### Job
Rewrite the stretch of material from the line containing "The height and" through the line containing "pos(142,163)", putting "Go" in place of "Switch" and keeping everything else the same. Omit the pictures from your answer.
--- start Data provided ---
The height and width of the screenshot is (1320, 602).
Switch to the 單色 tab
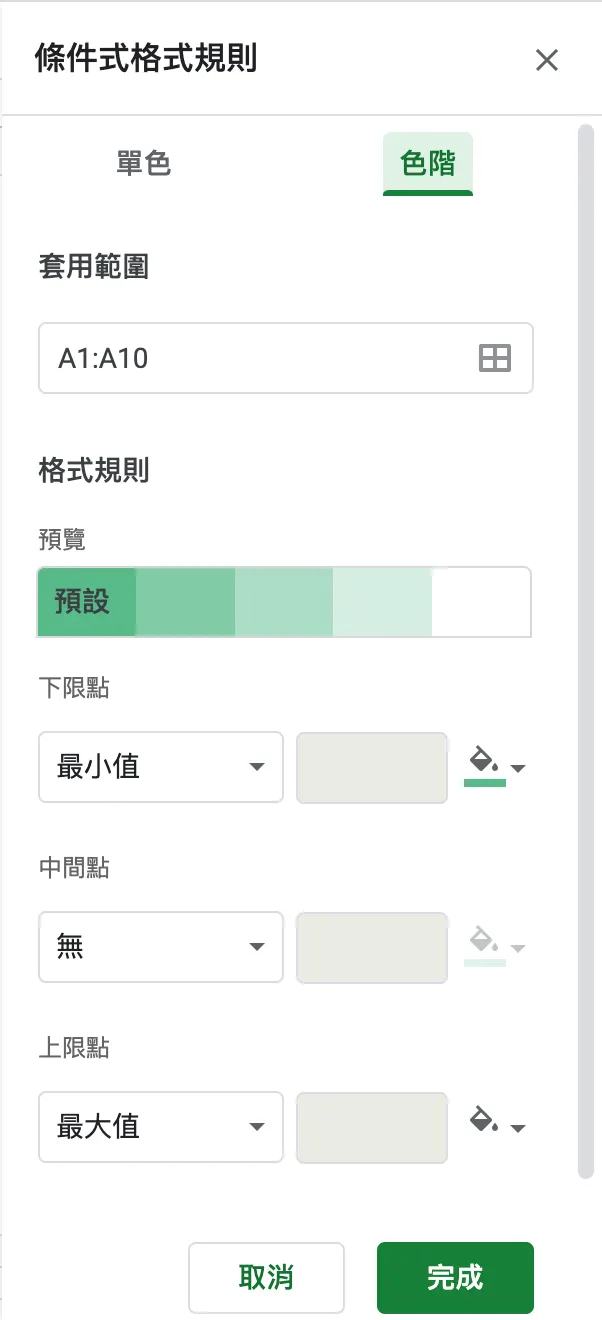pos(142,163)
--- end Data provided ---
--- start Data provided ---
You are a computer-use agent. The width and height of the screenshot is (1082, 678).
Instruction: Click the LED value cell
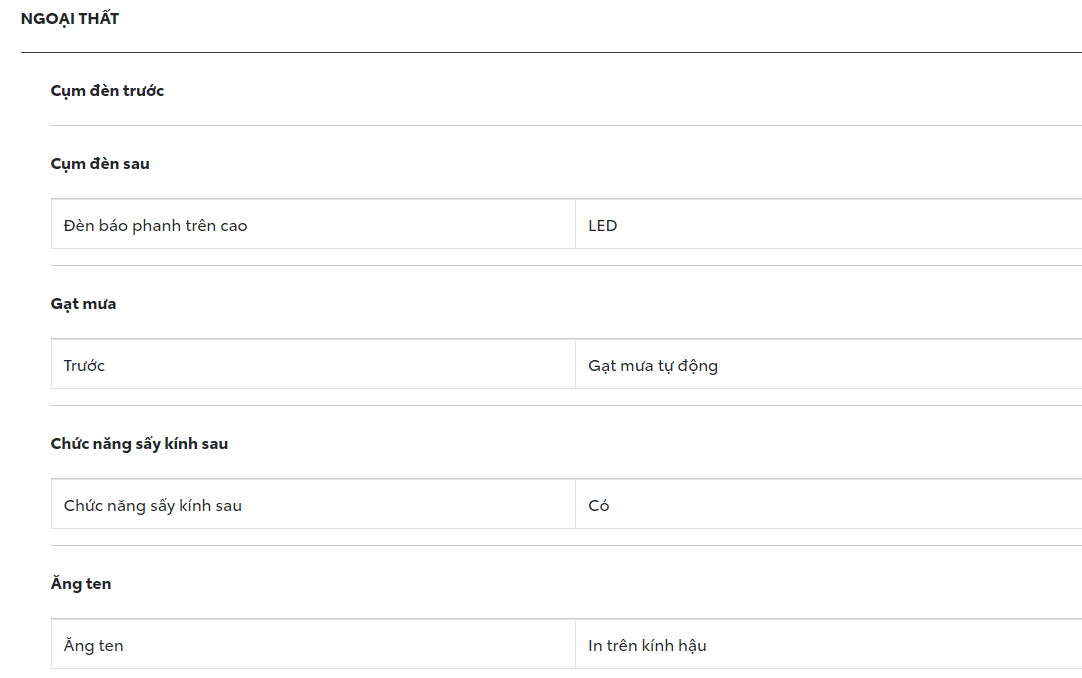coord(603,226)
--- end Data provided ---
--- start Data provided ---
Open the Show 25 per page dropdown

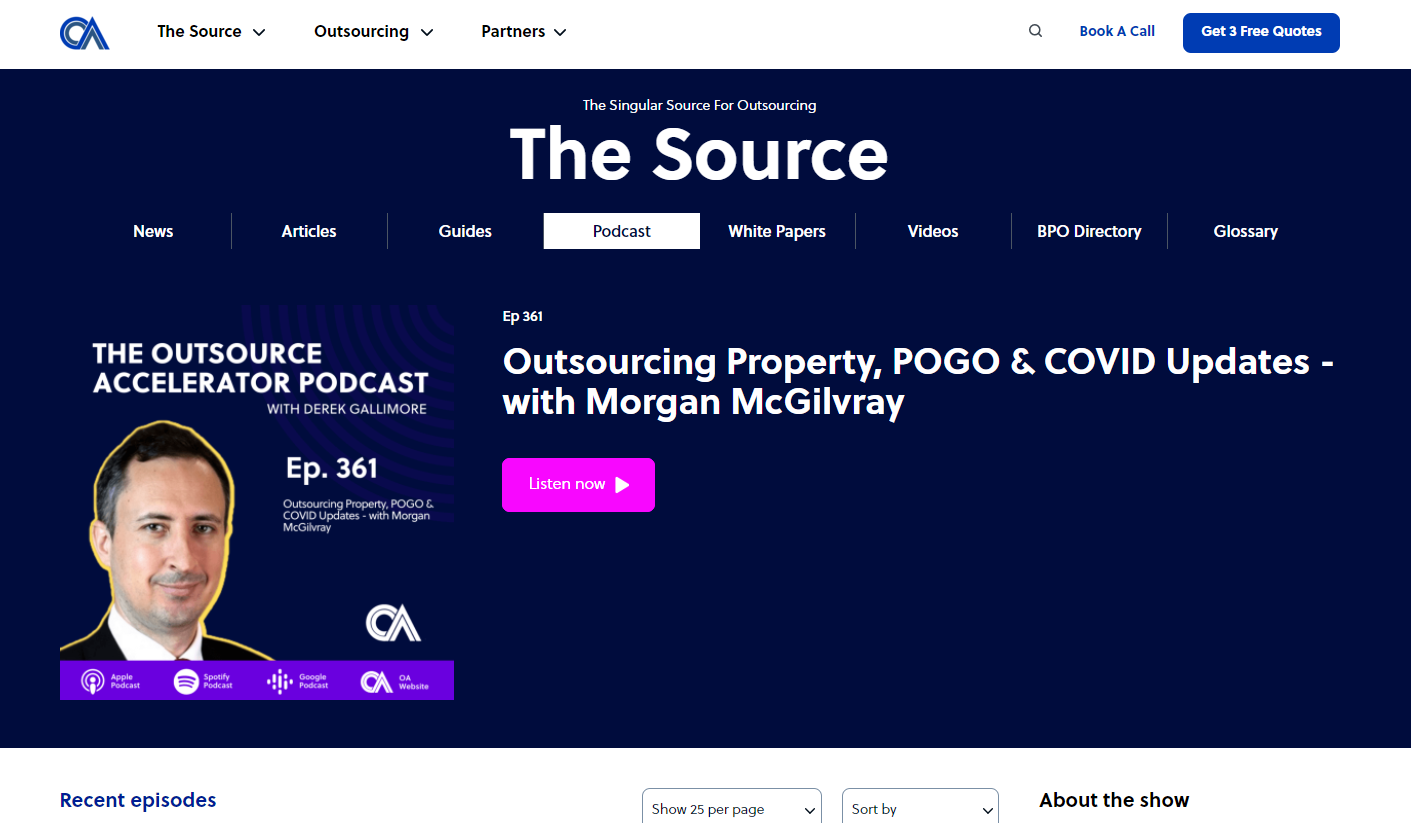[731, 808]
--- end Data provided ---
### Written answer
The height and width of the screenshot is (1320, 602).
Go to the 單色 tab
pos(142,163)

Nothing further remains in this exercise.